_WORK TO COMPLETE_
Pull every line containing "agent" from the listing below.

·····

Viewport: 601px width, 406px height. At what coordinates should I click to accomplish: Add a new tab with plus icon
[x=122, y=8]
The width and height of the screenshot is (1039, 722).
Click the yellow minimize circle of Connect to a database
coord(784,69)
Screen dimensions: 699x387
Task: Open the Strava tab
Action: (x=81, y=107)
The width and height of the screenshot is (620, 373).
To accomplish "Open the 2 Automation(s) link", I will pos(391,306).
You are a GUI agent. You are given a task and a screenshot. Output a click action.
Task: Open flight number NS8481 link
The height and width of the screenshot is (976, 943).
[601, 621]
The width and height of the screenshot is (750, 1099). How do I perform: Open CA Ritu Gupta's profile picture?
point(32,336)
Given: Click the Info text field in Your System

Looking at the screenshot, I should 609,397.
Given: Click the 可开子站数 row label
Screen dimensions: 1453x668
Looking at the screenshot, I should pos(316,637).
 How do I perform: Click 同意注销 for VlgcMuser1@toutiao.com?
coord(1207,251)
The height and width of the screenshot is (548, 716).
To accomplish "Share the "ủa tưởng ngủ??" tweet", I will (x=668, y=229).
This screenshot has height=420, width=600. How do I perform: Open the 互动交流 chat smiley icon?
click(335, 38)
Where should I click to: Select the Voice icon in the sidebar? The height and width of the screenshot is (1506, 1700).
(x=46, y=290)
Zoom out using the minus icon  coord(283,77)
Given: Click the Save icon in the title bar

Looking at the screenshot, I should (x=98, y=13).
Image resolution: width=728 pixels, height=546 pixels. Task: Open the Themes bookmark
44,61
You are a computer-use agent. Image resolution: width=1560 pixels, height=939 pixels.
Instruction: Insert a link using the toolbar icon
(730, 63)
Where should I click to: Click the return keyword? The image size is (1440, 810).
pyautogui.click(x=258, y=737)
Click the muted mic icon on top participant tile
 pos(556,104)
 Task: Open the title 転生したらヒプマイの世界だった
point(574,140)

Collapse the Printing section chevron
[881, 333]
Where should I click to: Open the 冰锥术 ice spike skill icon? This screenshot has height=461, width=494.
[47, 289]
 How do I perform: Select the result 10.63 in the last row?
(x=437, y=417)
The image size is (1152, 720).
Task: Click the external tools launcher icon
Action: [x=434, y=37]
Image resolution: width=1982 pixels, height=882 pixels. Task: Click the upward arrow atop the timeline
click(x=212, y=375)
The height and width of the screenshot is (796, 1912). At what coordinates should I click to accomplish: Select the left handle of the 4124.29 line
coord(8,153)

·····

_RESULT_
You are a GUI agent. You are given a task and a screenshot. Output a click action.
You are a computer-use agent. Image resolution: width=1560 pixels, height=939 pixels.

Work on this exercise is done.